Intel Unveils Lunar Lake Architecture: New P and E cores, Xe2-LPG Graphics, New NPU 4 Brings More AI Performance

New NPU: Intel NPU 4, Up to 48 Peak TOPS

Perhaps Intel's main focal point, from a marketing point of view, is the latest generational change to its Neural Processing Unit or NPU.Intel has made some significant breakthroughs with its latest NPU, aptly called NPU 4. Although AMD disclosed a faster NPU during their Computex keynote, Intel claims up to 48 TOPS of peak AI performance.NPU 4, compared with the previous model, NPU 3, is a giant leap in enhancing power and efficiency in neural processing. The improvements in NPU 4 have been made possible by achieving higher frequencies, better power architectures, and a higher number of engines, thus giving it better performance and efficiency.

In NPU 4, these improvements are enhanced in vector performance architecture, with higher numbers of compute tiles and better optimality in matrix computations.This incurs a great deal of neural processing bandwidth; in other words, it is critical for applications that demand ultra-high-speed data processing and real-time inference. The architecture supports INT8 and FP16 precisions, with a maximum of 2048 MAC (multiply-accumulate) operations per cycle for INT8 and 1024 MAC operations for FP16, clearly showing a significant increase in computational efficiency.

A more in-depth look at the architecture reveals increased layering in the NPU 4. Each of the neural compute engines in this 4th version has an incredibly excellent inference pipeline embedded — comprising MAC arrays and many dedicated DSPs for different types of computing. The pipeline is built for numerous parallel operations, thus enhancing performance and efficiency. The new SHAVE DSP is optimized to four times the vector compute power it had in the previous generation, enabling more complex neural networks to be processed.

A significant improvement of NPU 4 is an increase in clock speed and introducing a new node that doubles the performance at the same power level as NPU 3. This results in peak performance quadrupling, making NPU 4 a powerhouse for demanding AI applications. The new MAC array features advanced data conversion capabilities on a chip, which allow for a datatype conversion on the fly, fused operations, and layout of the output data to make the data flow optimal with minimal latency.

The bandwidth improvements in NPU 4 are essential to handle bigger models and data sets, especially in transformer language model-based applications. The architecture supports higher data flow, thus reducing the bottleneck and ensuring it runs smoothly even when in operation. The DMA (Direct Memory Access) engine of NPU 4 doubles the DMA bandwidth—an essential addition in improving network performance and an effective handler of heavy neural network models. More functions, including embedding tokenization, are further supported, expanding the potential of what NPU 4 can do.

The significant improvement of NPU 4 is in the matrix multiplication and convolutional operations, whereby the MAC array can process up to 2048 MAC operations in a single cycle for INT8 and 1024 for FP16. This, in turn, makes an NPU capable of processing much more complex neural network calculations at a higher speed and lower power. That makes a difference in the dimension of the vector register file; NPU 4 is 512-bit wide. This implies that in one clock cycle, more vector operations can be done; this, in turn, carries on the efficiency of the calculations.

NPU 4 supports activation functions and a wider variety is available now that supports and treats any neural network, with the choice of precision to support the floating-point calculations, which should make the computations more precise and reliable. Improved activation functions and an optimized pipeline for inference will empower it to do more complicated and nuanced neuro-network models with much better speed and accuracy.
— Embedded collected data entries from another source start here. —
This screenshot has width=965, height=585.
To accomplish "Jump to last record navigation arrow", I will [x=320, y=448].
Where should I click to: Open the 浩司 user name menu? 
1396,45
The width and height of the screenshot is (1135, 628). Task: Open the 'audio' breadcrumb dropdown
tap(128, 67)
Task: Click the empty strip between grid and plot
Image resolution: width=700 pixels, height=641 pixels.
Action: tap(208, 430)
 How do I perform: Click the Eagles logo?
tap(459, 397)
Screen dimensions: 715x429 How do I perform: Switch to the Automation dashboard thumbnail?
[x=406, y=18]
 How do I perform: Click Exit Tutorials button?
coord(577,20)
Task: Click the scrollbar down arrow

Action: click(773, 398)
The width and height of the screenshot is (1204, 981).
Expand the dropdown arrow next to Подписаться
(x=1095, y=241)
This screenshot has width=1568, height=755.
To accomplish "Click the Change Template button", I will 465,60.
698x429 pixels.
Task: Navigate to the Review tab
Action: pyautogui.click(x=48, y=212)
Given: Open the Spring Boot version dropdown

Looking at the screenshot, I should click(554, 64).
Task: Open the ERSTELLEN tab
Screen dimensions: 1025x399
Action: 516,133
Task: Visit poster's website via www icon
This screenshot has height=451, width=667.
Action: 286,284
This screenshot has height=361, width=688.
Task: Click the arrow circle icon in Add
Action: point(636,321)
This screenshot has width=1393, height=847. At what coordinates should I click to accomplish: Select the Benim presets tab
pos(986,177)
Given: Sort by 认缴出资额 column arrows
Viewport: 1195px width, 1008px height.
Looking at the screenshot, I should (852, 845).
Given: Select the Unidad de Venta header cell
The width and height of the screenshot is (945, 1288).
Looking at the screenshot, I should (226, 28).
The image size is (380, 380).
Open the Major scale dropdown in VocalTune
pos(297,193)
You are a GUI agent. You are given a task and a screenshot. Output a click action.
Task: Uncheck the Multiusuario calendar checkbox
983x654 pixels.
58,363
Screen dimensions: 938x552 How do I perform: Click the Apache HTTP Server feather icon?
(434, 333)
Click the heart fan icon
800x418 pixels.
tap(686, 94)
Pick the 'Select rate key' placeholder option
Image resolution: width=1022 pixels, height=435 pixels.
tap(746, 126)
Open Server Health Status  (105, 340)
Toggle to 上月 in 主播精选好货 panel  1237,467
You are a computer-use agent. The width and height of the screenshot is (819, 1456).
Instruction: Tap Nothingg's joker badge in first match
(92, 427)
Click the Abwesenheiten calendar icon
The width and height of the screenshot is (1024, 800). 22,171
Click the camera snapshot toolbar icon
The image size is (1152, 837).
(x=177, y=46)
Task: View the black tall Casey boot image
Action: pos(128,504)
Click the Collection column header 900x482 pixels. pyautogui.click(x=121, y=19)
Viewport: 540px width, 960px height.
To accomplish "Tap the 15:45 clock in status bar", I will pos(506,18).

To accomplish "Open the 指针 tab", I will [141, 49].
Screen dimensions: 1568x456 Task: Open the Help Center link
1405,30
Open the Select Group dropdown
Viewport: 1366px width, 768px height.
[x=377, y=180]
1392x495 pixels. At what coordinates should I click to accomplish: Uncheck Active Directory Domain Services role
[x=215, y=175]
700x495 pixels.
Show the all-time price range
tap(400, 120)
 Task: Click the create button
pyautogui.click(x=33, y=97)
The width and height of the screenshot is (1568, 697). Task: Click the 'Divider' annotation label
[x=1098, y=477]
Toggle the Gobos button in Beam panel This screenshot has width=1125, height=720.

Upgrading to SHAVE DSP within NPU 4, with four times the vector compute power compared to NPU 3, will bring a 12x overall increase in vector performance. This would be most useful for transformer and large language model (LLM) performance, making it more prompt and energy efficient. Increasing vector operations per clock cycle enables the larger vector register file size, which significantly boosts the computation capabilities of NPU 4.

In general, NPU 4 presents a big performance jump over NPU 3, with 12 times vector performance, four times TOPS, and two times IP bandwidth. These improvements make NPU 4 a high-performing and efficient fit for up-to-date AI and machine learning applications where performance and latency are critical. These architectural improvements, along with steps in data conversion and bandwidth improvements, make NPU 4 the top-of-the-line solution for managing very demanding AI workloads.